14,591 DHS Patients Affected by Phishing Attack on California Business Associate

Nemadji Research Corporation, operating under the name of California Reimbursement Enterprises, has made an announcement about the unauthorized access of an individual to the email account of one of its employees. The protected health information (PHI) of the company’s clients may have been viewed or copied.

California Reimbursement Enterprises provides patient eligibility and billing services as a business associate to a number of healthcare facilities and hospitals based in California. The company is also a Los Angeles County Department of Health Services (DHS) service provider.

On March 28, 2019, an IT staff noticed strange activity in an employee’s email account and so discovered the potential email account breach. A third-party computer forensics specialist assisted in the investigation of the breach. Nemadji confirmed that the attacker accessed the email account several hours after the employee responded to a phishing email.

An analysis of all messages in the email account on June 5, 2019 confirmed the exposure of patient information. Nemadji sent notifications to all impacted business partners.

The breached email account was used by California Reimbursement Enterprises for correspondence with DHS regarding the services it provided. Some emails contained the PHI of some individuals. On June 26, 2019, Nemadji informed DHS about the breach and stated that 14,591 DHS patients were impacted.

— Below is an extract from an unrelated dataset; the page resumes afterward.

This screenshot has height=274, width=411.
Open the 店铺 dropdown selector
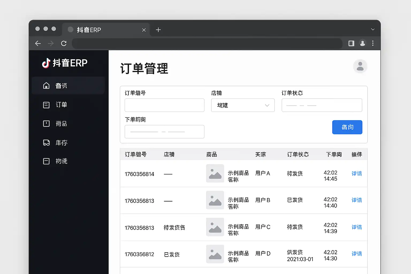point(243,105)

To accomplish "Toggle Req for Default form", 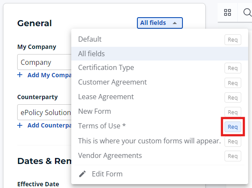I will tap(233, 39).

The potentially breached information included names along with one or more of these information: address, phone number, birth date, patient account number, medical record number, Medi-Cal ID number, admission date(s), discharge date(s), month and year of service. The diagnostic codes of four patients were exposed and the Social Security numbers of two patients were also exposed.

Nemadji sent breach notification to the affected patients on July 8, 2019 and offered them free credit monitoring and identity theft protection services.

Nemadji also evaluated its cybersecurity defenses and implemented additional security measures to lower the risk of other breaches occurring again. Employees received extra training and the IT department enhanced the email security protections.